At bottom, feeding people is the mission Outpost Agriculture. By growing greens and other produce in places where it’s hard and costly to do so, we aim to reduce food insecurity by reducing dependence on imports. The shortages and supply disruptions experienced by most Alaskan’s recently due to the Covid-19 pandemic has brought more focus and urgency to this problem. In that regard, we look at our network of CEA farm stations as a new, and needed, form of critical infrastructure. Like the cell towers that keep us connected, or the fuel docks and gas stations that keep things moving, our farm stations operate quietly in the background, growing high quality and nutritious food affordable to all, 24/7/365.

Outpost Founder Colin McIntosh

Colin McIntosh cut his teeth in the Controlled Environment Agriculture (CEA) sector by joining a leader in the field, South Carolina-based Vertical Roots.

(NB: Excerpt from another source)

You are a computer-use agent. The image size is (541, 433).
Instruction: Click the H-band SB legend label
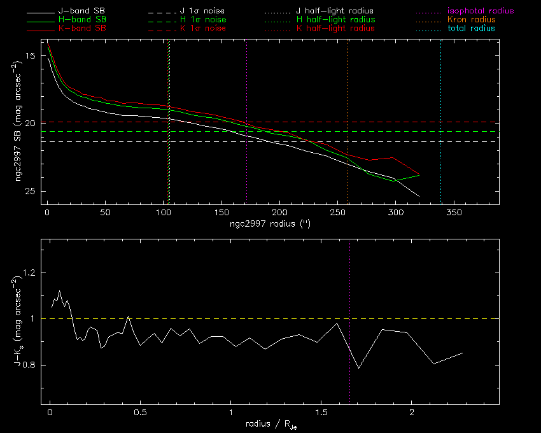82,19
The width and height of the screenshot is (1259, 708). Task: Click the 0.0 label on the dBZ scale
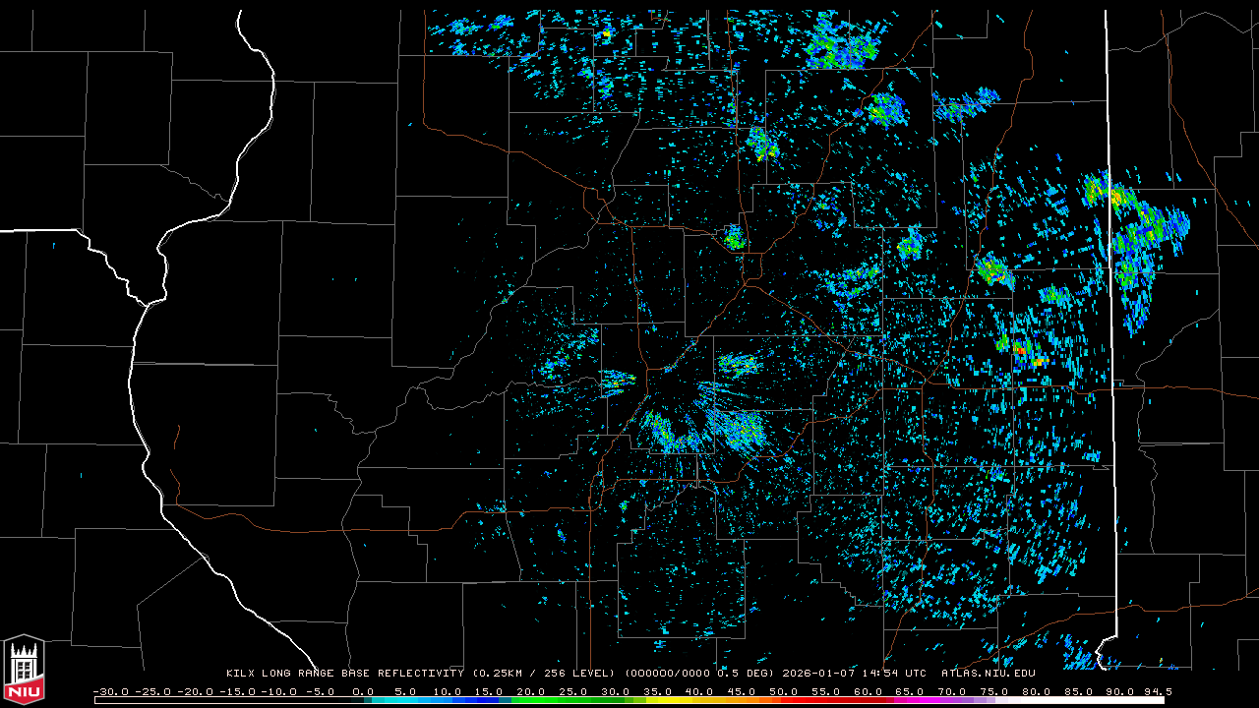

In helping VR run their Columbia operation, he recognized the potential that scaled CEA has in feeding remote and underserved communities. So, in 2020, in the midst of the global pandemic, he founded Outpost Agriculture as a nonprofit to bring scaled CEA to the small, remote and underserved places in Alaska that need it most. Prior to his entry into agriculture, Colin worked as a strategist and information operations planner for the Department of Defense.